I'm not sure what to do about my situation and if anyone has any advice I'd really like to hear it.. I can't decide what to do on my own..
I've just gone back to work after a year out on maternity leave. DS1 is now 4 and DS2 is just over 1. I work full time but three days from home, two in the office. The problem is that on my days at home I look after one or both children. And I'm not really coping with it.
Is anyone else in this situation?! I have to be at my computer pretty much the whole time so the children mill about looking for things to do. I set up drawing or painting etc but they don't stick to it and it just ends up being a mess to clear up that adds to the stress i feel.. We can't afford to put them both in fulltime and I can't work part time in the job I'm in now.

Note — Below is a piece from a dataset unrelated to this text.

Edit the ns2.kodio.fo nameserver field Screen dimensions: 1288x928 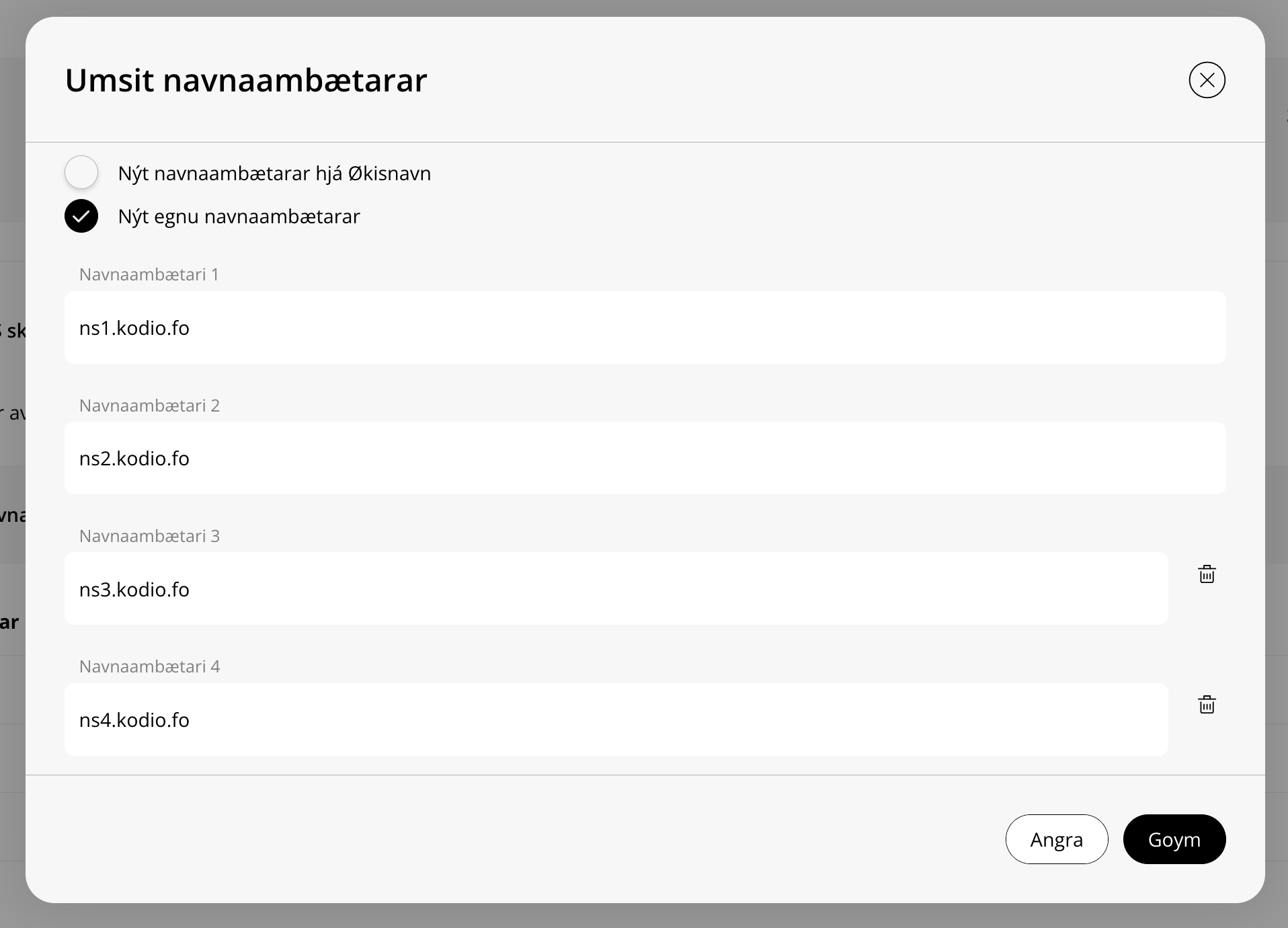tap(644, 458)
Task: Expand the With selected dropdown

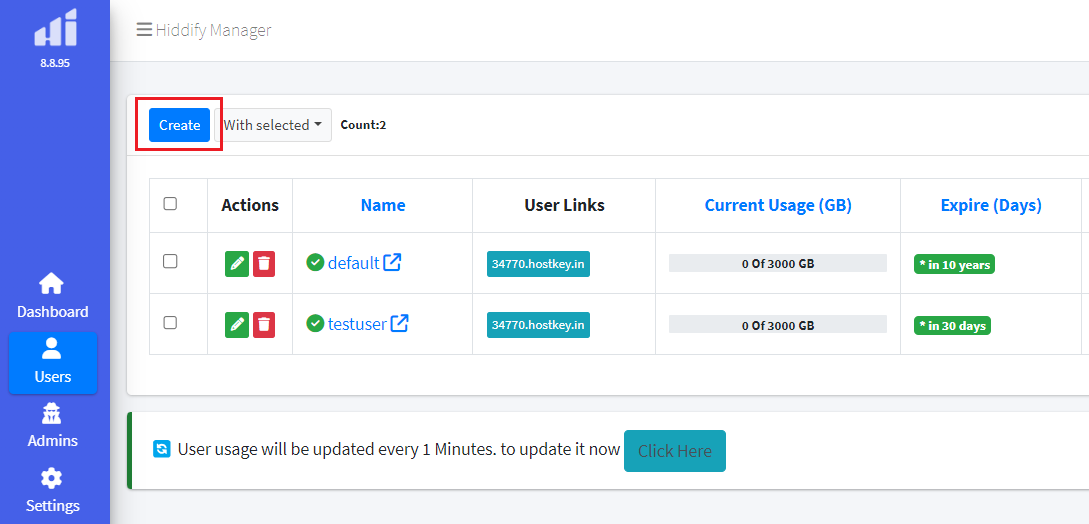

If we borrowed a little money we could put them in fulltime until DS1 is in school - but - I don't want to. DS2 is not so keen on nursery despite them being lovely and cuddly..
I would be able to take voluntary redundancy and live frugally on that for nearly two years (perhaps 18 months if honest) but I am worried that I won't get another job, will miss out on my pension blah blah blah.. I also worry that I won't be able to cope with fulltime parenthood - I did have a hard time on maternity leave although going back to work played on my mind a lot..
I don't have any family or friends I can call on so its hard to get a regular break..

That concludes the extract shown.